• _Task details_
Continue the passage about race and post-show talkbacks from its last sentence.
(Beginning of Passage to read)
I did talk backs after every performance on purpose. It felt like the last act of the show really. The audience was witness to my story, yes, but what really happened was that the audience got to experience viscerally, in real time, their own relationship to race, identity and limiting beliefs they held. 

Some people were triggered, some offended, some confronted- all of which I expected because, let’s be real, we’re talking about race- the thing Americans feel a desperate need to sweep under the carpet, at all costs. But some were relieved and like I said earlier, so grateful- they felt like they’d been seen for the first time or they could finally have the conversation they’d been desperate to have in a safe space.

I believe we can continue our work towards balancing the race equation by continuing to bring truth to the surface. Until we are willing to lift the carpet and sweep out all that we’ve been trying to hide, we will stay where we are – at best. Everyone suffers from living in a racist society- even those who think they benefit or feel lucky that they at least have white skin. The truth is, we’re all suffering. The effects of racism on Africa Americans have been shown- there is data, historical evidence of the trauma. But what I think often gets overlooked because of guilt and shame, is the guilt and shame that white people carry in their cells. The way I see it, it’s like white people have to walk around knowing their accomplishments, their status in society, their success in ‘pulling themselves up by their bootstraps’ is based on a brutal, dehumanizing foundation. And to top it off, the people you violently used to create your society are walking around, in your life, everyday as a reminder of your behavior. So much unconscious shame and guilt. 24/7. How are you not impacted by that? How are your cells not changed to a ‘lower vibration’?
(End of Passage to read)
(Beginning of Data block)
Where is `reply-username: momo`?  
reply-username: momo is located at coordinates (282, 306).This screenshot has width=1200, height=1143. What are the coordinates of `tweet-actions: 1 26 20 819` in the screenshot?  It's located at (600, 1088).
(End of Data block)
• _Output_
That was the long winded way of saying, we way to balance the race equation is need to create SAFE spaces for people to express themselves – no matter what they need to express- as long as it is in service to bringing the truth to the light. We create these safe spaces through conscious dialogue without expectation that things will change tomorrow, but with an intention to move towards change. Art is a beautiful way to create the container of safety, a doorway in. 

You’re a mixed woman and have spoken openly about the struggle to be accepted by either world. How has this initial sense of not belonging continuously shaped your identity and your music?

The sense of not belonging is one that I’ve come to peace with- as odd as that sounds. I can’t seem to shake it, so I’ve decided that it just gets to come along everywhere I go, but it doesn’t get to be in the driver’s seat. I can fit in most places- I know how to run in white worlds, I know how to run in black worlds, I know how to run in mixed company spaces. I’ve done it for 40 years.

When I was younger, I thought I couldn’t be a singer because I couldn’t do what black R&B/ popular singers did. My idea of a black voice was a woman running through riffs and being able to belt at any and all times. Aretha Franklin, Whitney Houston are examples. Their voices were what it meant to be a singer and since they were black, I should sound like that. It’s wasn’t until later, when I heard Tracy Chapman and Ella Fitzgerald and Nina Simone that I thought there was space for me in the singer’s world too. 

My music is a mix of genres like me. Obviously you don’t have to be mixed to love different genres, but my influences came from my culturally different family members. I love music that speaks to the soul- whatever it’s genre. I’ve had visions of writing jazz tunes, musical theatre, hip hop, being a rap artist and so much more. 

Explain your philosophy of “living life in color” and how that influences your approach to art.

One of my missions in the world is to help us go from seeing in black and white to living in full color. I believe that when we can be in acceptance of all the parts of ourselves, we make space for a much more authentic experience. And this goes beyond us individually- expressing ourselves and being willing to listen to other people brings more color into the world.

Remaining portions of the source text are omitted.